Inspection overhaul at KSAMC after oversight rebuke
Kingston Mayor Delroy Williams has announced a suite of administrative changes to the approval process for building applications amid public backlash and chastening court judgments about negligence, or worse, in its inspection oversight.
Among the reforms will be mandatory inspections every three months for every development and evaluations at various stages of completion.
Scrutiny of the Kingston and St Andrew Municipal Corporation (KSAMC) became more intense last month when the Local Government Services Commission interdicted Shawn Martin, a field inspector who is also the second in command of planning, and assistant building surveyor Calvet Sutherland.
Speaking at the first meeting of the KSAMC on Tuesday, Williams told caucus members that the recommendation of administrative changes would be put forward for discussion at the next Planning and Building Committee meeting.
“This is not the first that the Building Committee will be put under scrutiny, but it will be the last time this happens without action, tangible action, being taken,” Williams stated.
The chief engineer has been mandated to submit, monthly, a detailed list and progress update of all building works across the municipality.
The changes will include:
* A notice of the intent to build that must be evidenced on all applications that come before the Planning and Building Committee. Applications without a notice showing intent to build will not appear before the committee.
* A list of all construction works across the municipality to be submitted by the chief engineering officer to the CEO of the KSAMC on the last working day of each month. The list will also include illegal construction.
* A specified minimum number of inspections to take place on all approved building applications.
* The city engineers’ department must sign off on the completion of each stage of construction before the beginning of the next iteration.
* No single building officer will handle an application from start to finish. At least three to four building officers will process an application.
* A complaints log and tracking system will be established.
The mayor said that he has also written to Prime Minister Andrew Holness requesting a comprehensive “interrogation” of the entire approval process. He has also recommended a complete overhaul of the planning and building department.
An internal audit of the approval process has also been ordered.
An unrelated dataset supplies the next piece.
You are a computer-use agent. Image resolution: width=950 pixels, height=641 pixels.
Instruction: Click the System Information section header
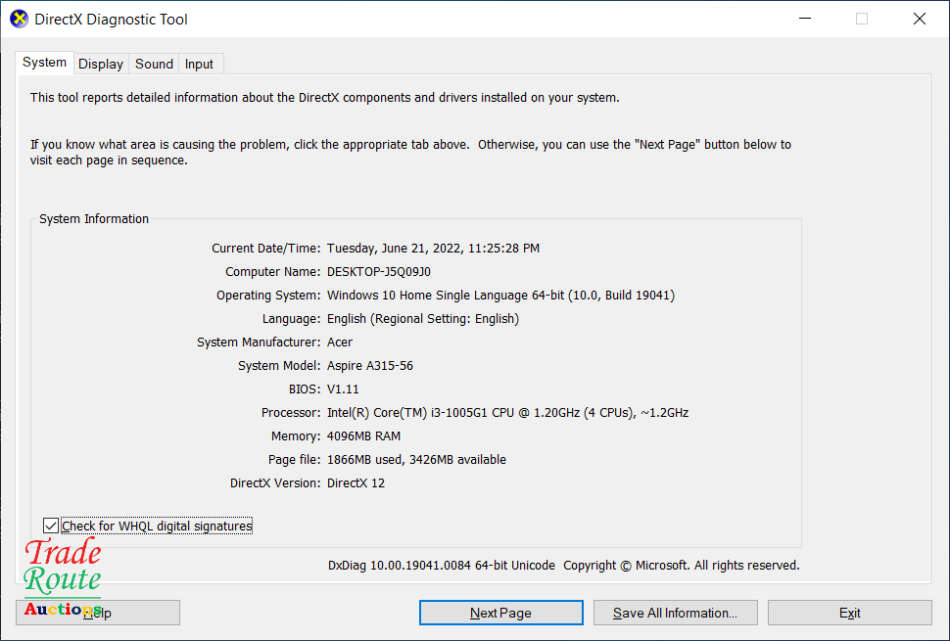[93, 218]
The announced reforms triggered a resignation of the People’s National Party minority caucus from the Building and Planning Committee, with members criticising “the lack of integrity, transparency, and efficacy with which the current administration is operating.”
“We believe that our proposals would have greatly assisted in preventing the recurrence of some of these serious issues,” Councillor Andrew Swaby said in a media statement on Tuesday.
Swaby said that a resolution he piloted proposing solutions to systemic weaknesses was not tabled, sparking the resignations.
Corruption allegations were levelled against the KSAMC after it admitted that an “administrative error” led to the approval of strata plans for 14 apartment units at a Birdsucker housing development although it had only been granted permits for 12.
Meanwhile, Williams told The Gleaner that the KSAMC processes an average of 200 applications monthly, adding that the corporation’s throughput has been within the prescribed 90-day turnaround period. The pace of processing has not been slowed by the pandemic, the mayor said.
“We are committed to the 90-day turnaround because it is important in terms of the sector. The last figure we have, we are still doing more than 90 per cent of the applications that come before us,” said Williams.